Ann McKim cut an elegant figure in New York Harbor, and Aspinwall maintained her beautifully. She would eventually put in seven hard years of service. But the ship was more of a show horse than a workhorse; her design was too extreme, and she lacked the freight-carrying capacity that could make big money. “[T]he older merchants tended to view her unfavorably,” historian Arthur Hamilton Clark wrote in retrospect.6 Nonetheless, she captured the imagination of Aspinwall’s peers, who thought that this type of fast vessel would be perfect as an opium hauler.
The new, small schooners on which Abbot Low and John Forbes placed their bets would be based on the Baltimore clipper model. Mazeppa and her later sister ships Zephyr and Antelope, along with Brenda, Ariel, and Angola were, in Clark’s words, “formidable vessels, especially in light winds and calms, when they were propelled by long sweeps.”7
Forbes and Low had a wonderful fleet in the making, and another Low would soon be instrumental in making it real. But for now, the teenage Charles Porter Low worried his entire family because he simply could not sit still.
At Brooklyn’s Classical Hall, founded by his father, Seth, to cater to scions of transplanted New England families, young Charlie tormented his strict Yankee schoolmasters. Old Seth Low, an 1804 graduate of Harvard, had built a substantial business importing apothecary goods from Asia, and his firm thrived thanks to his brother William Henry I and son Abbot’s ties with Russell & Company.8 Young Charles, unlike his siblings, had no interest in growing the Low family’s wealth. When put to work as an apprentice merchant in a New York firm (not his father’s), Charlie complained that preparing remittances was “tiresome work, and I was always glad when it was over.”9
South Street, home to the wharves, was what caught his attention. In his off-hours, Charlie wandered and explored, listening to the laborers sing as they hauled crates of fragrant tea and pungent peppers into the Low warehouse. “We had lots of fun and never did anything wicked, but we created a good deal of talk about the bad boys of Brooklyn,” he recalled gleefully.10 When the owner of a cart bearing a load of gum copal (a resin used for waterproofing) left it to carry out some business inside his father’s store, Charlie jumped on the cart bench and started singing a family ditty: “Old Low!
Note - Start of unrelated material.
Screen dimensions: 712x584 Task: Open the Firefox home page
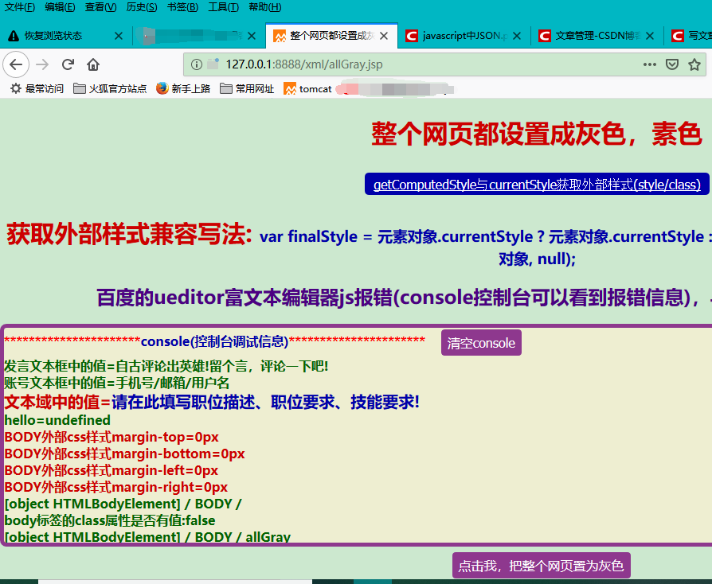coord(92,65)
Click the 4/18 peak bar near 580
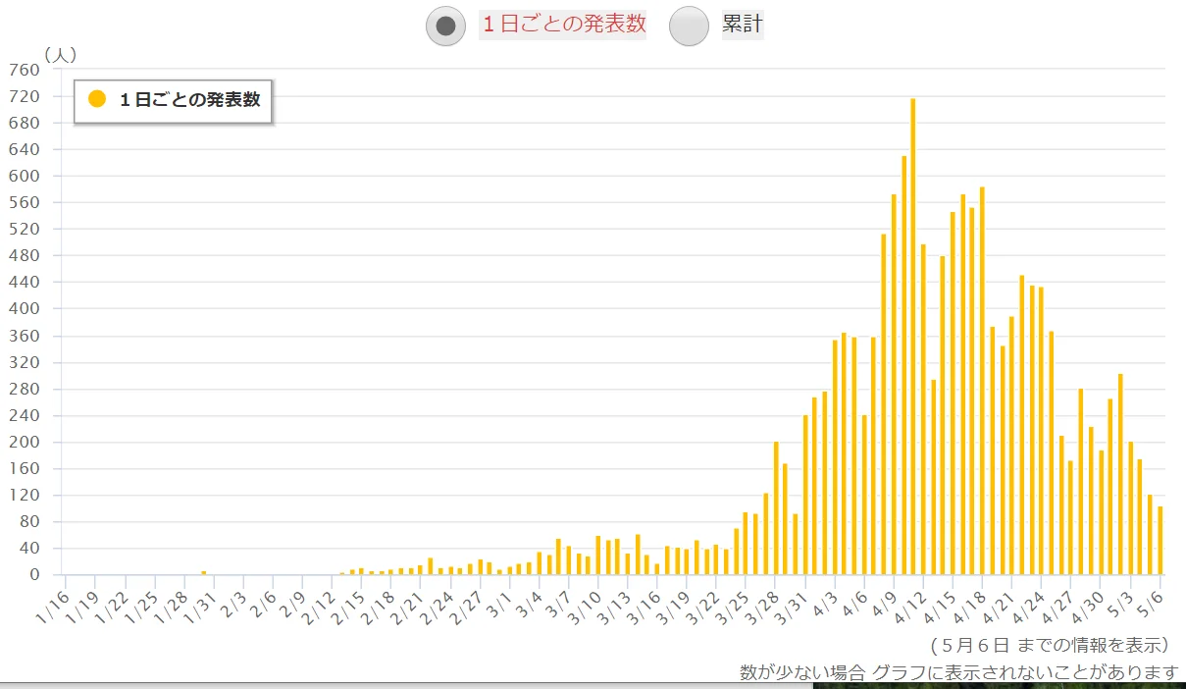The width and height of the screenshot is (1186, 689). pyautogui.click(x=982, y=381)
Old Low’s son. Never saw so many Lows since the world begun.” His singing startled the horse, and off they went, cart, horse, and Charlie, careening through the crowded streets until together they spun out of control on a sharp turn onto Platt Street. Charles flew out of the cart. “Both wheels had gone over me,” he remembered. He was bedridden for the next six months. “I recovered,” he remembered, “and went back to the store again and went to work on new plans for going to sea.”
Charles spent time with an old sailor named Jan Jansen on his Uncle James’s ship Cabot. “I learned from him all the running rigging,” he recalled, “and, as it is the same on all ships, I was a good sailor, and I knew just where to find a rope when I first went to sea.”11 Here, on the deck of a ship, under Jansen’s tutelage, Charles became intensely focused. He learned to lower the upper yards—the high spars, holding the sails—which had to come down fast to keep a ship stable in bad weather. Joining the two or three men who would scramble aloft to the very top of the mast, he would help furl the sail, secure it with gaskets, and then remove the yard from the mast; on deck below them, another two or three men would then slowly lower the yard, with its heavy furled sail, and secure it. He taught himself on the Cabot to get used to following orders, in a hurry, automatically, without regard to danger.
Charles took special pride in climbing Cabot’s main topgallant mast and helping the crew send down the royal yard, the highest of all. He knew that when he finally did join a ship, he would be singled out as the greenhornI who had to risk this task.12 As he balanced on the footropes, Charles must have sighed with joy as he beheld the city, the wharves, and the sparkling East River beneath him. He imagined what it would be like to be in a gale as the mast swung in an arc over the boiling seas. Rather than freezing with fear, Charles wanted more.
His father, Seth, wanted Charlie’s feet on the ground—and a quill in his hand—offering to take him into his prosperous drug importing firm as a partner, when he turned twenty, provided that he put in his time sitting in front of ledger books. “What my life would have been if I had accepted his offer I cannot say, but I refused it,” Charles wrote. “I could not give up the
sea. I loved it, and I was sure I should be unhappy on shore. At any rate, I felt I must try it.”13 He decided that if his family refused to let him go to sea, he wouldn’t stay in his father’s business; he would learn to farm, earn his own money for a sailor’s suit, and then run away to sea. In earnest preparation, he read Judd’s Agriculturalist.
Abbot Low, married recently to Ellen Dow, agreed with his father’s misgivings. He hoped desperately that his wild kid brother would grow out of his childish fantasy. Not only was going to sea dangerous, but he considered it beneath the higher social station that his newly acquired wealth had entitled his family. Captains were only employees, after all, not company partners. And common sailors were considered scoundrels: hard-drinking, tattooed, foul-mouthed loafers, spotted instantly by their walk: a rolling gait that they used to stay steady on the deck of a rolling ship. True, Abbot’s friend and Russell partner Robert Forbes was a master mariner who came from a prominent family, but Robert had not been the most prudent businessman.
Abbot probably thought that young Charles could go either of two ways: he could reform himself and become a proper merchant or become a frivolous wastrel and embarrassment to the family. The conflict between the brothers reached a flashpoint with Mazeppa. For Charlie Low, Mazeppa was a thing of beauty. “One of the handsomest vessels of the kind I ever saw,” he remembered fondly.14 For Abbot, it was an investment. As the steam tug towed Mazeppa out into the Upper Bay, Abbot and his brother Josiah Low bade the captain farewell and good luck on this treacherous run, and prepared to leave the ship. But to the fury of his brothers, seventeen-year-old Charles was nowhere to be found. After a ship-wide search, he was finally discovered hiding in a bread locker and was put aboard the tug to go back to the wharf.
After Charlie’s attempt to stowaway on Mazeppa, Abbot and the rest of the Lows realized that their kid brother would never make a proper merchant. They allowed him to attend basic navigation classes and then got him signed on to the Grinnell, Minturn & Company ship Horatio as an apprentice, under the command of Captain William Howland, cousin of William Henry Aspinwall and owner Moses Grinnell.